Божья Матерь, прости мою блажь!...
Как зимою нагрянувшая весна,
Жизненный путь мой просто мираж
И неба далекая голубизна.
Гор изломы укроются тьмой,
И если рассвет всё же мне померещится -
Ночь отпянствовавший и хмельной,
К иконам пойду как усталая женщина!
Ночь отпянствовавший и хмельной
Я прислонюсь к молитвенным дверям,
Солнечный луч в храм ворвётся стрелой,
И засверкает храм этот зверем.
И тогда скажу я: на!

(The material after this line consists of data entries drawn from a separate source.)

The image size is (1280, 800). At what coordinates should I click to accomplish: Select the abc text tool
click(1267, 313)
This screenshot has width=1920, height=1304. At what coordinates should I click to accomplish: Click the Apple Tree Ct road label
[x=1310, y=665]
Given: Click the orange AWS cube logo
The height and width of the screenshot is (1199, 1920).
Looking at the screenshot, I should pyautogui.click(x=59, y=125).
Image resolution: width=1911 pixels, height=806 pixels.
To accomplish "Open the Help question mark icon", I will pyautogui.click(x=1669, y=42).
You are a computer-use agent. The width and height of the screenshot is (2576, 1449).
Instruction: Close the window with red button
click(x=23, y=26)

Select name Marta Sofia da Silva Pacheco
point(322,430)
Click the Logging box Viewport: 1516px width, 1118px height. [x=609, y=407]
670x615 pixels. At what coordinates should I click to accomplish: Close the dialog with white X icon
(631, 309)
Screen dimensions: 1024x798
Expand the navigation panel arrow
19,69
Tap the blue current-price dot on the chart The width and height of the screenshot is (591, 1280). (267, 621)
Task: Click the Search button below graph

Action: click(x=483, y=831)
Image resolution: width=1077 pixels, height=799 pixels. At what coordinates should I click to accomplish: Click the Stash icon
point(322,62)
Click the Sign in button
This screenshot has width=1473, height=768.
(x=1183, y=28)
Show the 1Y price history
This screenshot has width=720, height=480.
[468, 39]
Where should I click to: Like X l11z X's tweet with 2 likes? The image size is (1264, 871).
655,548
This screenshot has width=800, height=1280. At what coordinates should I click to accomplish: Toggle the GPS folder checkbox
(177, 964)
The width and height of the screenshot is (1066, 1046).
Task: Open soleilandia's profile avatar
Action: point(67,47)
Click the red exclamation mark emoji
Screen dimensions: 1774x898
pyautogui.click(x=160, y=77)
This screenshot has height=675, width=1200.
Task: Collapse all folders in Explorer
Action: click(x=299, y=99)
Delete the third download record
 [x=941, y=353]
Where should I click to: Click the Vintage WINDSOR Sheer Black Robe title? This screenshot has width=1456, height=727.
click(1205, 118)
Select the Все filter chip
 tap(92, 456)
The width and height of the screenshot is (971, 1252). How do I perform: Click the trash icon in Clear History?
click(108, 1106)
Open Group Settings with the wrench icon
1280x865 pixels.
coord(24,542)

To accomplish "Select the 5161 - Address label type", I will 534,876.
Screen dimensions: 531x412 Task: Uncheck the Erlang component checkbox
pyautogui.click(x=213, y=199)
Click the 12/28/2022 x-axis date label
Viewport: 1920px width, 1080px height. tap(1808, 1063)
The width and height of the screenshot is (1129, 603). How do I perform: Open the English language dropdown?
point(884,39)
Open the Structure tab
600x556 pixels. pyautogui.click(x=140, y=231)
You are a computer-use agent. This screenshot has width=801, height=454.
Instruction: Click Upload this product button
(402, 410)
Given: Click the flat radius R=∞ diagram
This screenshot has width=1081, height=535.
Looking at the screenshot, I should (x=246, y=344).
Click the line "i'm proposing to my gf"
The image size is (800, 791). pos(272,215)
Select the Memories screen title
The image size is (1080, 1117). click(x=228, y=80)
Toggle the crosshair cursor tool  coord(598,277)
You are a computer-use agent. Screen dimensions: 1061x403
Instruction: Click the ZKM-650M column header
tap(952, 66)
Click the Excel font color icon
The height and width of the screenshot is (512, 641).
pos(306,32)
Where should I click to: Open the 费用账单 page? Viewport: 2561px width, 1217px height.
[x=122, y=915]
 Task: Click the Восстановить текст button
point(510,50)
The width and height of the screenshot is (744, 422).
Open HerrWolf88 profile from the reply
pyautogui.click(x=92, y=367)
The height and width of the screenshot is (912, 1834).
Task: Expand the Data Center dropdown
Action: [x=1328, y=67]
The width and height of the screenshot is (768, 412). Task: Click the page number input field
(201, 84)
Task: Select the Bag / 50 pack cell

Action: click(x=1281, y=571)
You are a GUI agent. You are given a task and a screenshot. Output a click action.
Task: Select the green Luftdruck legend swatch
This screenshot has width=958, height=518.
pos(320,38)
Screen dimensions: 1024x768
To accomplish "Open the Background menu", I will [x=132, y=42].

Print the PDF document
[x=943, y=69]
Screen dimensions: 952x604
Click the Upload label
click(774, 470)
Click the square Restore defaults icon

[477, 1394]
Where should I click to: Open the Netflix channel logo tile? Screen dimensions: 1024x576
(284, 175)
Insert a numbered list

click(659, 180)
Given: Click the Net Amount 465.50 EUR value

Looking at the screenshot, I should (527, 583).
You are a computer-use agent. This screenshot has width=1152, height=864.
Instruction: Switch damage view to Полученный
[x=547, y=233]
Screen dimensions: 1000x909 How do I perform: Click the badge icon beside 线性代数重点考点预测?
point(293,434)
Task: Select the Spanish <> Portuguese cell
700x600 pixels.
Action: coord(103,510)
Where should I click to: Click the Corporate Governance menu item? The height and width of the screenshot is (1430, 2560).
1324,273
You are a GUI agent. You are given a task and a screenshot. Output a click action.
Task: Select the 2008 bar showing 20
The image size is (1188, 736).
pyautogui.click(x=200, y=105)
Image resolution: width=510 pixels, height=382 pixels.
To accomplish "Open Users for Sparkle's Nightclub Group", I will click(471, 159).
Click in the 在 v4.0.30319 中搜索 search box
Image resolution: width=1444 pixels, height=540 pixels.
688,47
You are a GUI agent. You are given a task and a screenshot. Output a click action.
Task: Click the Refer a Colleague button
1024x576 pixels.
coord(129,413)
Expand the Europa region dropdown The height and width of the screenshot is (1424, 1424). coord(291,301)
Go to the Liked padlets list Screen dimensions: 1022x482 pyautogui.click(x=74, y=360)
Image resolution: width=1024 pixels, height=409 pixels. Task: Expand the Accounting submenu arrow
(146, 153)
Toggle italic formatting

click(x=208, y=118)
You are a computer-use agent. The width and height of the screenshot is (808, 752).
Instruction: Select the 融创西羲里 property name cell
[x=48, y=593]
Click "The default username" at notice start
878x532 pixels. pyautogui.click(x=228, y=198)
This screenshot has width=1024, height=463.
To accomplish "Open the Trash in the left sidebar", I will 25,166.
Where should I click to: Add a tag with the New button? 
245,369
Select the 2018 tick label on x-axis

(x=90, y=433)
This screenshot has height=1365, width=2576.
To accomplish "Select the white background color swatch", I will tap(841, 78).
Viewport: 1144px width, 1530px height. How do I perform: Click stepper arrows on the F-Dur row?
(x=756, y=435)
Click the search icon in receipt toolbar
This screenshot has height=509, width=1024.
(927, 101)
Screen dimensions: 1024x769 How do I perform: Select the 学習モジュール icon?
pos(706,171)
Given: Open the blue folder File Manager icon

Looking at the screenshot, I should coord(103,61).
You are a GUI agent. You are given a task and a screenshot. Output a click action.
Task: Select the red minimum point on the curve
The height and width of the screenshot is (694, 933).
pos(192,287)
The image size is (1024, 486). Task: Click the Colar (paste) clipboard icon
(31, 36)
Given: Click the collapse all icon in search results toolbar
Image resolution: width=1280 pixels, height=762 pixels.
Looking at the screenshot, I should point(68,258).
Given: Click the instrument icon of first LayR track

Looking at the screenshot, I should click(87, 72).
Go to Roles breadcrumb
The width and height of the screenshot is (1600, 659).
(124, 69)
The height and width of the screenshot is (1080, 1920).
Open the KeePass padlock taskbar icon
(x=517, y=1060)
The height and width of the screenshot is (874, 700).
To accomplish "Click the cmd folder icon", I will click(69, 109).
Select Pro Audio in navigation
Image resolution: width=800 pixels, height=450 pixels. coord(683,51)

Я пришёл -
Лебедь израненный химерой мечты!
Смотри! Символ мученичества - моё лицо!
Смотри! Символ юности - его черты!
Смотри! Наслаждайся! Глаза немые,
Светящиеся прежде вспышками грёз, -
Ночь отпянствовавшие и хмельные
Наполнены местью торжествующих слёз!
Наслаждайся! Так ли каждый поэт?
В стремлении к Богу каждый вот так?
Взлетает бабочкой на пламени свет,
И падает сожённый к твоим стопам.
Где же счастие духа - и есть ли?
Кто так писал у меня на роду?
Как в своём раю Алигьери,
Я замурован в своём аду!
И когда на этом проклятом судьбою пути
Мне покажется призрак смерти,
Я обещаю из жизни уйти
Без имени твоего, без молитв и без лести!
Руки накрест сложу и под вой
Коней разгоняющих с адскою силой,
Ночь отпянствовавший и хмельной
Сойду на покой в свою могилу.
Божья Матерь, прости мою блажь!...
Как зимою нагрянувшая весна,
Жизненный путь мой просто мираж
И неба далёкая голубизна!
Перевод с грузинского Н. Барнабишвили
Сейчас, когда пишу я эти строки, ночь разгорелась, полночь тает,
В окно влетевший ветерок природы тайны мне вверяет.
Вокруг всё неподвижно, спит укрыто лунным серебром,
И только ветер шевелит сирень перед моим окном.
Голубым и синим светом небо так расчленено,
Так нополнено волшебством, как ритмами моё письмо.
Столбы таинственного света дают вещам такую мощь,
Что щедро плещется всё чувством, как моё сердце в эту ночь.
С давних пор и у меня тайна скрыта в сердце этом;
Я от всех её таю в темной глубине своей, не даю коснуться свету.
И неведомо друзьям, что за желчь вмещает сердце,
От которой мне вовек никуда уже не деться.
Не укрыть глухую думу сердца удовольствиям могучим,
Не похитить женской страсти страсть, которою я мучим;
Тихий стон во сне не выдаст, ни вино, и нет тех сил,
Чтоб отнять, что я глубоко в тёмном серце поместил.
Только ночь в часы бессониц, вся сверкая зрачками звёзд,
Знает эту тайну, знает. Знает всё нагая ночь.
Знает – как осиротел я, как истязал себя напрочь.
Нас... двое в этом мире: я и ночь, Я и Ночь!